The Kaggle website actually published a tutorial to build a similar algorithm with Excel. Even though it is really not a great way to run predictions in reality, it is good to practice.
Running the first prediction
The Data Science Studio provides four predictive models for running a classification of this kind within our intuitive graphical interface: Logistic Regression, Random Forest, Support Vector Machine and Stochastic Gradient Descent. The studio will automatically choose the best parameters for you, which is great when you are a beginner like me.
Let's run our first predictions with the default settings and then explore what we get.
By default, three models were run with adapted settings: two with the Random Forest algorithms (with different parameters) and one with the Logistic Regression. Let's explore results of the second Random Forest model.
We get an accuracy score of 0.8324. It means that our model would predict well survival for 83% of our passengers (it was calculated on a different sample, there is more about it later in this post). It is quite a good result, isn't it?!
The studio automatically pre-processed the data before modelling:
- Some variables with no sense for the prediction (such as the Name) were automatically thrown aside.
- It created dummy variables to measure the effect of each value of some variables (Sex and Title for instance).
- It imputed missing values for the numerical variables (Age).
The chart of variables importance highlights the variables that the algorithm most used to decide whether each passenger survives or not. In our case, the most important elements are: male , Mr. , passenger class, fare and Miss. It seems to reinforce our first analysis from the previous article.
The confusion matrix goes further in the understanding of the predictions. It compares the repartition between the actual values of survival with the predicted values.
A bit of personalization
In order to have a better model, I decide to make some changes in the default parameters choosen by the studio. I drop the PassengerId column (not meaningfull at all for the prediction) and dummify the passenger class variable to count the separate impact of each value.

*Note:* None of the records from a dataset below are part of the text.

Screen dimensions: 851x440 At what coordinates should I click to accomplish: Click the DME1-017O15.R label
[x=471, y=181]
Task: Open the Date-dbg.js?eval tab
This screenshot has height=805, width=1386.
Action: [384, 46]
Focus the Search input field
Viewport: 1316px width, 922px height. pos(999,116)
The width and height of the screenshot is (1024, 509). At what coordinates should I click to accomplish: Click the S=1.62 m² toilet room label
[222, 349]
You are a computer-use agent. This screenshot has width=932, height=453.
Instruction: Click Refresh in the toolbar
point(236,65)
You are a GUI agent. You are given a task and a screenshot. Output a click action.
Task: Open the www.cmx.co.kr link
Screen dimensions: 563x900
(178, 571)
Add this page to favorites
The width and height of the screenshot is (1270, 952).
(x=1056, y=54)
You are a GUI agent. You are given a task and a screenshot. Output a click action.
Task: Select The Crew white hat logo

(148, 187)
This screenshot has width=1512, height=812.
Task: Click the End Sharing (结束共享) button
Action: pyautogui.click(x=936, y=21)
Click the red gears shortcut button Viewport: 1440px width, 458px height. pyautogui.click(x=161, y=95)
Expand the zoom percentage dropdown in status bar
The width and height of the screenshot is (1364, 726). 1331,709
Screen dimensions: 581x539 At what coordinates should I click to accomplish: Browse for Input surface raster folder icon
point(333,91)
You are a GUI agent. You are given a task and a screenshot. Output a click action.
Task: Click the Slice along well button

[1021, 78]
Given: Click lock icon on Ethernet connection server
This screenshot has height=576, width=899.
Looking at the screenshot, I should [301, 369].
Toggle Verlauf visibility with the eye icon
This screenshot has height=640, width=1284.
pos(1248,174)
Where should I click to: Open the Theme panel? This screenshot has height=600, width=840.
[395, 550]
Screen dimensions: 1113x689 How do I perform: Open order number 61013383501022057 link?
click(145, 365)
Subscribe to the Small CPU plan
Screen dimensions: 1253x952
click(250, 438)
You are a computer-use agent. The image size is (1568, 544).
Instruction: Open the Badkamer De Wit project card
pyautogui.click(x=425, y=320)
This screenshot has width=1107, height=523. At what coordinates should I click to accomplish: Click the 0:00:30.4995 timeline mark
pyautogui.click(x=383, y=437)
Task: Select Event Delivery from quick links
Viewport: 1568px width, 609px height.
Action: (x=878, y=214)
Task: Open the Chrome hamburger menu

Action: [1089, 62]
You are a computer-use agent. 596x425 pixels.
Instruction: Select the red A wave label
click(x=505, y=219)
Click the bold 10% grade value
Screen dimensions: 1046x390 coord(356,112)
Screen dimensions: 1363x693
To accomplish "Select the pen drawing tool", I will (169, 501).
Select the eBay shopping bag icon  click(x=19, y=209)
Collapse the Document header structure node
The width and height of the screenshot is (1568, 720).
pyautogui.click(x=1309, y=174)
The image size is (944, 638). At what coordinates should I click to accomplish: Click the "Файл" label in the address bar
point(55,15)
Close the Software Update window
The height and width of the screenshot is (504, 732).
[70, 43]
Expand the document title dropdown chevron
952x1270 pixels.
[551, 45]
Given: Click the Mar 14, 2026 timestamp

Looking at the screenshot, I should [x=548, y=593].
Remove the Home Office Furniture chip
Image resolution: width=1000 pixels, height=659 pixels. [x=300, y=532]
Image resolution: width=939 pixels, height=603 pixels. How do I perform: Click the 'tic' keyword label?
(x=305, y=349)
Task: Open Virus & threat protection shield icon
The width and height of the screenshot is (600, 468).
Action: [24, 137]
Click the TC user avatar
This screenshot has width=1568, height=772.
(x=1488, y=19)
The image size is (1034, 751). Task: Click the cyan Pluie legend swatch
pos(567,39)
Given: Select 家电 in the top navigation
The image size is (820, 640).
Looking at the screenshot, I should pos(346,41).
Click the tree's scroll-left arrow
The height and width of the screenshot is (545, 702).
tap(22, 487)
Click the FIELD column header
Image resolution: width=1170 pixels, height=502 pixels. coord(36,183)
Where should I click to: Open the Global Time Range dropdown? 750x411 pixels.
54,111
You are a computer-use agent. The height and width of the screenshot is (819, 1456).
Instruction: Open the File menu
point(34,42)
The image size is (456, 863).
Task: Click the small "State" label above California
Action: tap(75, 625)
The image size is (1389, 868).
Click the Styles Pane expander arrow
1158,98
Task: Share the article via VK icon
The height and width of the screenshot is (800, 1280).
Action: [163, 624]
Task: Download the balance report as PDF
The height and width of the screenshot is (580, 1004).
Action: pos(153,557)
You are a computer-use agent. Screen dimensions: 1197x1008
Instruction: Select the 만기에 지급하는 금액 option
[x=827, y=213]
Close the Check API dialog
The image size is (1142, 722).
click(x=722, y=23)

One last thing you need to know: only 80% of the passengers of our dataset were used to train our model and 20% were kept to test the model. This technique is known as cross validation: we score the model on a different sample that the one used for the training. It is good practice to detect overfitting (one of the worst nightmares of a data scientist I was told).
When you are done with your model training, you should use the full dataset to obtain the best model. Let's do that.
First submission on Kaggle
As said in the previous post, the Titanic problem is part of a competition on Kaggle. Until now, we used a dataset of 891 passengers for whom we know if they survived or not. Kaggle provides another dataset of 418 other passengers without revealing if they survived or not. The challenge is to run our model on this dataset, to export the result in a csv file and then to upload it on the website to get a score.
Let's download the test.csv file and upload on the studio. In a few clicks, we apply the same modifications we did. Once done, we apply our model to the new dataset. A new column appears in the dataset: predicted values.
For these 418 passengers, we now have predictions about the survival. This is the moment you really feel the power of Data Science :-)
The last step is to export the results as a csv file and to upload it on Kaggle to get a score.
And the result is... 78% of our predictions were correct on this dataset. It is quite good !
Making our first predictions did not look too complicated, right ? Leave a comment if something is unclear for you.
We could now work to get a better predictive model but that goes further than the topic of this introduction.
Jeremy, a marketing guy learning Data Science.